Start of Data supplied

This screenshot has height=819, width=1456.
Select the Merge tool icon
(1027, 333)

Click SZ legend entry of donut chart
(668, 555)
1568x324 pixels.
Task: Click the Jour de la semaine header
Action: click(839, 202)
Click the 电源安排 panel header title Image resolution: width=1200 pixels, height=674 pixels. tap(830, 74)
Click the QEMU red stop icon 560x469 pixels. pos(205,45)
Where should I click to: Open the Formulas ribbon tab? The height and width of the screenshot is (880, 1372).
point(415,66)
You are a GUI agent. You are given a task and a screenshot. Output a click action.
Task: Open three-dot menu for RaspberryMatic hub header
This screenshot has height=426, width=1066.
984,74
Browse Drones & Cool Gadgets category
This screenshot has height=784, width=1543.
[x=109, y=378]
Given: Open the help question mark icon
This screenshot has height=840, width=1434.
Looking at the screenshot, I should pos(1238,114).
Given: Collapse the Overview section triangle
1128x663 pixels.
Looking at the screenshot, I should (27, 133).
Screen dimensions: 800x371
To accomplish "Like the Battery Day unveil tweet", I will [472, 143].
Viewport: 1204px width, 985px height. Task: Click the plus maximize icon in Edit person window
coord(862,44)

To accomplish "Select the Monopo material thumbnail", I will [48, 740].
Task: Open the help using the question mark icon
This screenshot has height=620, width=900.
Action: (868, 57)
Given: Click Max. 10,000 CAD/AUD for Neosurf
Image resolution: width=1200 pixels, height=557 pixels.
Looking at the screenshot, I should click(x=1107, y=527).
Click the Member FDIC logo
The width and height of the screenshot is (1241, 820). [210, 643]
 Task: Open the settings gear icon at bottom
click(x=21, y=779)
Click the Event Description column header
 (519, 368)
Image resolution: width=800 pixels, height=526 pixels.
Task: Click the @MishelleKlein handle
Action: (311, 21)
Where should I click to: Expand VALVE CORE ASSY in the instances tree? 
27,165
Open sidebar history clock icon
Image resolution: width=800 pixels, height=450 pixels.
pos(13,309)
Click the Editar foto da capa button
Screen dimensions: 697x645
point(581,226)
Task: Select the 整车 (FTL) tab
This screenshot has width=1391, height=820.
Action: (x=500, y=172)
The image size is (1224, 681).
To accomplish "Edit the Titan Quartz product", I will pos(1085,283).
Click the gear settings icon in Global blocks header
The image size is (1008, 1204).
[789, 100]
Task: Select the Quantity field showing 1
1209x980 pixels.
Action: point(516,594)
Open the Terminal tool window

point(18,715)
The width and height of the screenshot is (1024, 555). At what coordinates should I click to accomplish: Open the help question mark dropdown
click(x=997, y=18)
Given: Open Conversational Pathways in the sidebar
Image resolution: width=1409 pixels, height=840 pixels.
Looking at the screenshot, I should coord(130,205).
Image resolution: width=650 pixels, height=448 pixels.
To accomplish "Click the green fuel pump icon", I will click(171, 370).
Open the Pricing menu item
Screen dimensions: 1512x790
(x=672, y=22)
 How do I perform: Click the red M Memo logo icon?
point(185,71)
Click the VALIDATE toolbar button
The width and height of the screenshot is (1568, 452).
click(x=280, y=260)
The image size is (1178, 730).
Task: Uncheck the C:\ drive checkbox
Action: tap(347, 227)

End of Data supplied

• **Given task**
Write out all of the rows above exactly, with each line unchanged and in its original order.

• **Answer in full**
This screenshot has height=819, width=1456.
Select the Merge tool icon
(1027, 333)

Click SZ legend entry of donut chart
(668, 555)
1568x324 pixels.
Task: Click the Jour de la semaine header
Action: click(839, 202)
Click the 电源安排 panel header title Image resolution: width=1200 pixels, height=674 pixels. tap(830, 74)
Click the QEMU red stop icon 560x469 pixels. pos(205,45)
Where should I click to: Open the Formulas ribbon tab? The height and width of the screenshot is (880, 1372).
point(415,66)
You are a GUI agent. You are given a task and a screenshot. Output a click action.
Task: Open three-dot menu for RaspberryMatic hub header
This screenshot has height=426, width=1066.
984,74
Browse Drones & Cool Gadgets category
This screenshot has height=784, width=1543.
[x=109, y=378]
Given: Open the help question mark icon
This screenshot has height=840, width=1434.
Looking at the screenshot, I should pos(1238,114).
Given: Collapse the Overview section triangle
1128x663 pixels.
Looking at the screenshot, I should (27, 133).
Screen dimensions: 800x371
To accomplish "Like the Battery Day unveil tweet", I will [472, 143].
Viewport: 1204px width, 985px height. Task: Click the plus maximize icon in Edit person window
coord(862,44)

To accomplish "Select the Monopo material thumbnail", I will [48, 740].
Task: Open the help using the question mark icon
This screenshot has height=620, width=900.
Action: (868, 57)
Given: Click Max. 10,000 CAD/AUD for Neosurf
Image resolution: width=1200 pixels, height=557 pixels.
Looking at the screenshot, I should click(x=1107, y=527).
Click the Member FDIC logo
The width and height of the screenshot is (1241, 820). [210, 643]
 Task: Open the settings gear icon at bottom
click(x=21, y=779)
Click the Event Description column header
 (519, 368)
Image resolution: width=800 pixels, height=526 pixels.
Task: Click the @MishelleKlein handle
Action: (311, 21)
Where should I click to: Expand VALVE CORE ASSY in the instances tree? 
27,165
Open sidebar history clock icon
Image resolution: width=800 pixels, height=450 pixels.
pos(13,309)
Click the Editar foto da capa button
Screen dimensions: 697x645
point(581,226)
Task: Select the 整车 (FTL) tab
This screenshot has width=1391, height=820.
Action: (x=500, y=172)
The image size is (1224, 681).
To accomplish "Edit the Titan Quartz product", I will pos(1085,283).
Click the gear settings icon in Global blocks header
The image size is (1008, 1204).
[789, 100]
Task: Select the Quantity field showing 1
1209x980 pixels.
Action: point(516,594)
Open the Terminal tool window

point(18,715)
The width and height of the screenshot is (1024, 555). At what coordinates should I click to accomplish: Open the help question mark dropdown
click(x=997, y=18)
Given: Open Conversational Pathways in the sidebar
Image resolution: width=1409 pixels, height=840 pixels.
Looking at the screenshot, I should coord(130,205).
Image resolution: width=650 pixels, height=448 pixels.
To accomplish "Click the green fuel pump icon", I will click(171, 370).
Open the Pricing menu item
Screen dimensions: 1512x790
(x=672, y=22)
 How do I perform: Click the red M Memo logo icon?
point(185,71)
Click the VALIDATE toolbar button
The width and height of the screenshot is (1568, 452).
click(x=280, y=260)
The image size is (1178, 730).
Task: Uncheck the C:\ drive checkbox
Action: tap(347, 227)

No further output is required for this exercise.